Google Security Hole Shows Once Again That Web Hosting is Hard

I came across the headline on TechMeme last night. Tony Ruscoe discovered a Google security hole that allowed him to steal someone else’s cookie and access a wide range of services on the other person’s account, including Google Docs and Google Analytics.

Tony posted complete details on his exploit here. The security hole was related to a just-released feature on Blogger. Google began supporting custom domains last week. Tony noticed that Blogger had somehow allowed a customer to enter “ghs.google.com” as his blog’s domain name (possibly by mistake). He then signed up for a blog at “ghs.l.google.com”. When his friend Philipp loaded this URL in his browser, Tony was able to “borrow” Philipp’s Google cookie data:

“This can be easily achieved using some simple JavaScript that would read the cookie and place the data into a hidden form field element. The form could then be automatically submitted to another server which would be hosting a server-side script capable of logging the form data to a database, text file or send it in an email.”

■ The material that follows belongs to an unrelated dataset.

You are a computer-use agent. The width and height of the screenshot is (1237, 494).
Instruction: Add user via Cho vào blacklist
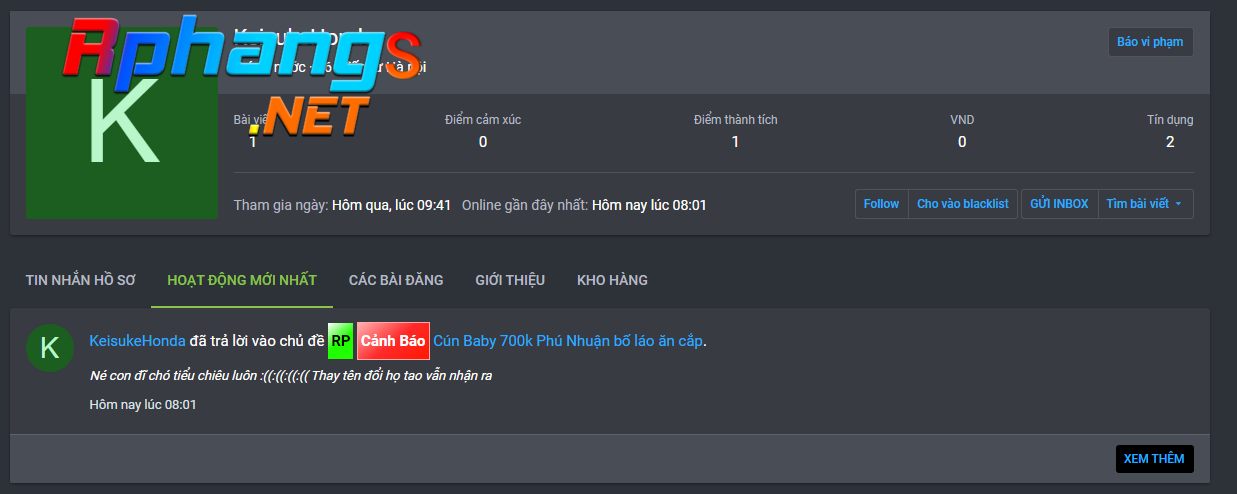962,204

To Google’s credit, it fixed the problem immediately. (Update: Philipp’s thoughts on Google security are well worth reading.) Still, the incident reminded me of a recent conversation with Lance Crosby over at SoftLayer about why hosting is hard. Lance said that Google and Microsoft and Amazon have tons of smart people, but they work from a different perspective compared with web hosting companies’ employees. When you’re building and managing infrastructure for internal projects, you’re serving a much more forgiving audience. For one, your co-workers will not comb your system for security loopholes. And they’ll put up with many shortcomings in their development environment – because what choice do they have?

In contrast, once you open up your hosting platform to the general public, suddenly you’re accountable for all kinds of issues that your internal user base would have overlooked. I think that’s one reason why Dan Golding from Tier 1 Research said that Amazon hasn’t developed competency as a hosting provider. They aren’t used to thinking like one. Yet.

What does this mean? First of all, Lance is totally right. Contrary to what everyone else keeps saying, web hosts don’t make better web hosts because of “better customer service”. You’re NOT ahead of Google because you offer 24/7 phone support. Instead, you have a bit of an advantage for the time being because your operations are optimized for maintaining a multi-user hosting environment.

But Google/Microsoft/Amazon (and other new players) are learning. In time, some – if not all – of them will improve their technology platform and update their operational procedures. Meanwhile, what are you doing to stay ahead of the game?